- TASK GOAL
All of the data below should come back exactly as written, minus its images.

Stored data
⟨

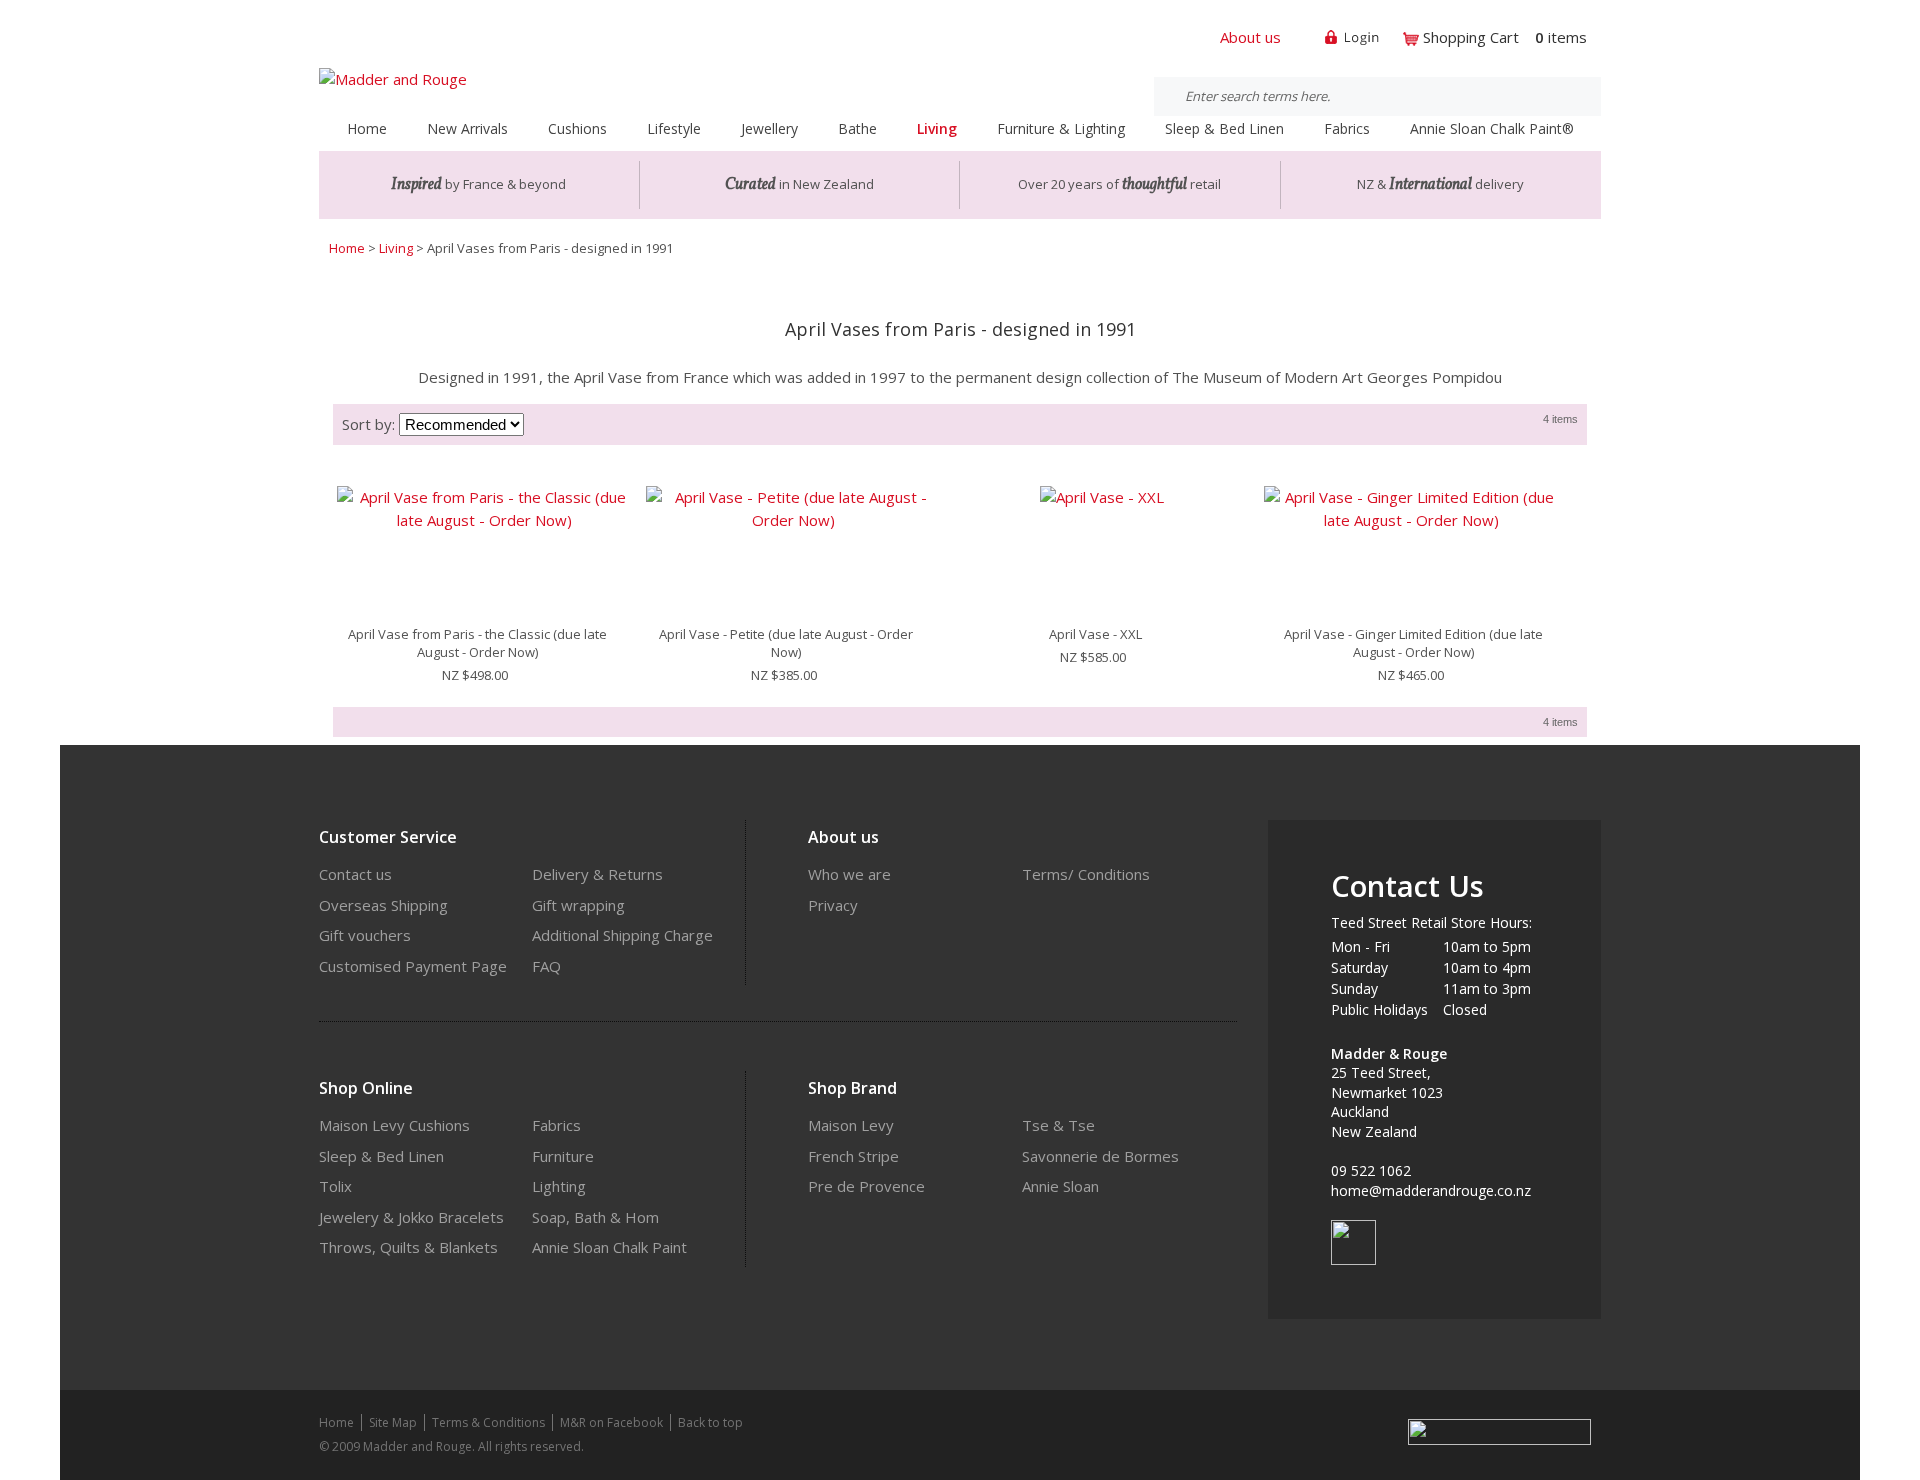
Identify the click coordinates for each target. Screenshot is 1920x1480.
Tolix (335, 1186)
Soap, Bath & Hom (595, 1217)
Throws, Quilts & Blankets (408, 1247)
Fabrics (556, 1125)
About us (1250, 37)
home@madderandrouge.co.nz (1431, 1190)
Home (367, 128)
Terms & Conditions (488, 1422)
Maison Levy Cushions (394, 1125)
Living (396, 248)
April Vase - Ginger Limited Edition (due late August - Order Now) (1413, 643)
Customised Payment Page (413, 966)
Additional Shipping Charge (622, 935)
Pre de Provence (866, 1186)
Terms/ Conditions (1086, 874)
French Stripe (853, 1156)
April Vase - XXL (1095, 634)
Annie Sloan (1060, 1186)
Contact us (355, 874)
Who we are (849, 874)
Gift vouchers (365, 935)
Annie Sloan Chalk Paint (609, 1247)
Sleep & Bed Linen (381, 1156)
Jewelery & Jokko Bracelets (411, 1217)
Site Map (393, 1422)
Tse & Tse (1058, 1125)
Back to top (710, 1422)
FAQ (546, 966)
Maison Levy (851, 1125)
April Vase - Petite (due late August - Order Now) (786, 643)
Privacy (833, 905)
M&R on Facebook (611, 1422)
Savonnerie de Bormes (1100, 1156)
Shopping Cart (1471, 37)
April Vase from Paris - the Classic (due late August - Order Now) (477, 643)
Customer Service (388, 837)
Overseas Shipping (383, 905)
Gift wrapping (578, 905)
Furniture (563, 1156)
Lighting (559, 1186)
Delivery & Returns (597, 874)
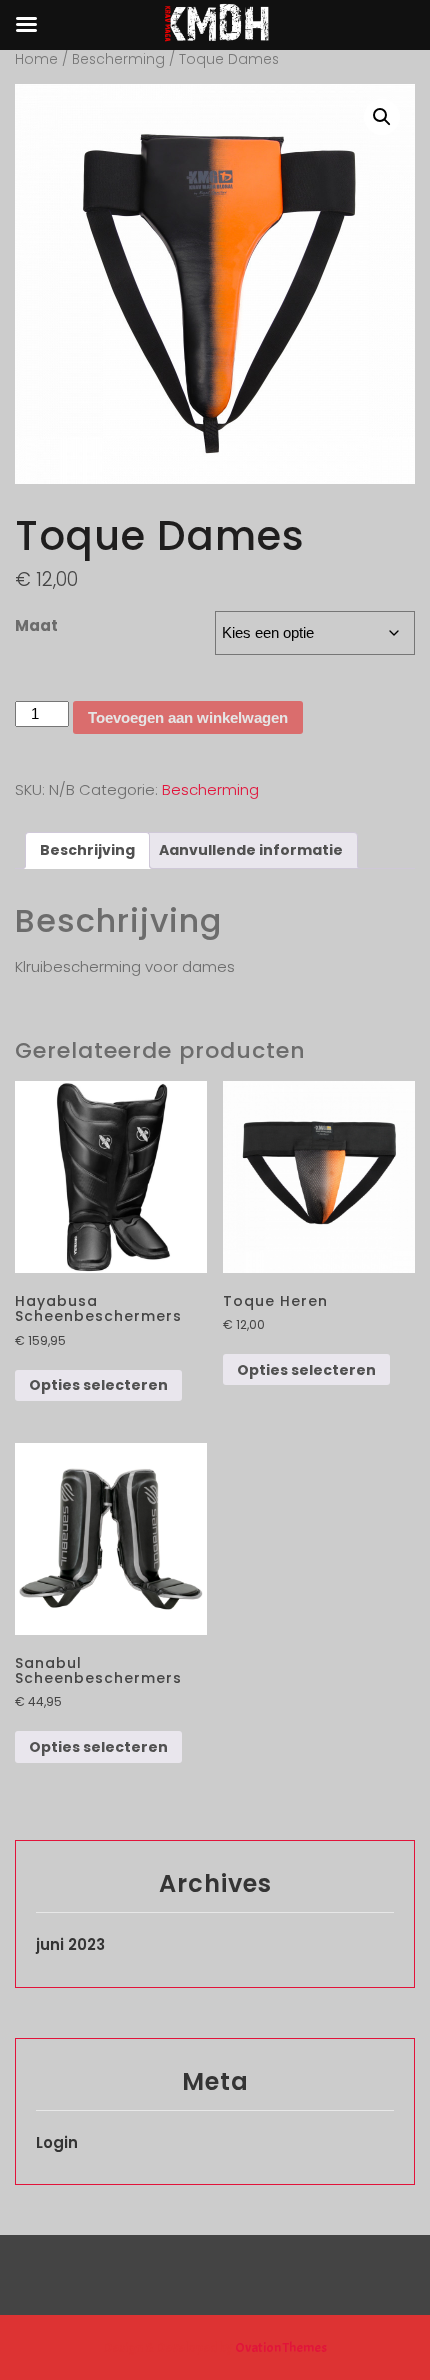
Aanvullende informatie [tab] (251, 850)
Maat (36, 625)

⟩

- THE ANSWER
Identify the click coordinates for each target. Screenshot is 1920x1480.
Tolix (335, 1186)
Soap, Bath & Hom (595, 1217)
Throws, Quilts & Blankets (408, 1247)
Fabrics (556, 1125)
About us (1250, 37)
home@madderandrouge.co.nz (1431, 1190)
Home (367, 128)
Terms & Conditions (488, 1422)
Maison Levy Cushions (394, 1125)
Living (396, 248)
April Vase - Ginger Limited Edition (due late August - Order Now) (1413, 643)
Customised Payment Page (413, 966)
Additional Shipping Charge (622, 935)
Pre de Provence (866, 1186)
Terms/ Conditions (1086, 874)
French Stripe (853, 1156)
April Vase - XXL (1095, 634)
Annie Sloan (1060, 1186)
Contact us (355, 874)
Who we are (849, 874)
Gift vouchers (365, 935)
Annie Sloan Chalk Paint (609, 1247)
Sleep & Bed Linen (381, 1156)
Jewelery & Jokko Bracelets (411, 1217)
Site Map (393, 1422)
Tse & Tse (1058, 1125)
Back to top (710, 1422)
FAQ (546, 966)
Maison Levy (851, 1125)
April Vase - Petite (due late August - Order Now) (786, 643)
Privacy (833, 905)
M&R on Facebook (611, 1422)
Savonnerie de Bormes (1100, 1156)
Shopping Cart (1471, 37)
April Vase from Paris - the Classic (due late August - Order Now) (477, 643)
Customer Service (388, 837)
Overseas Shipping (383, 905)
Gift wrapping (578, 905)
Furniture (563, 1156)
Lighting (559, 1186)
Delivery & Returns (597, 874)
Aanvullende informatie [tab] (251, 850)
Maat (36, 625)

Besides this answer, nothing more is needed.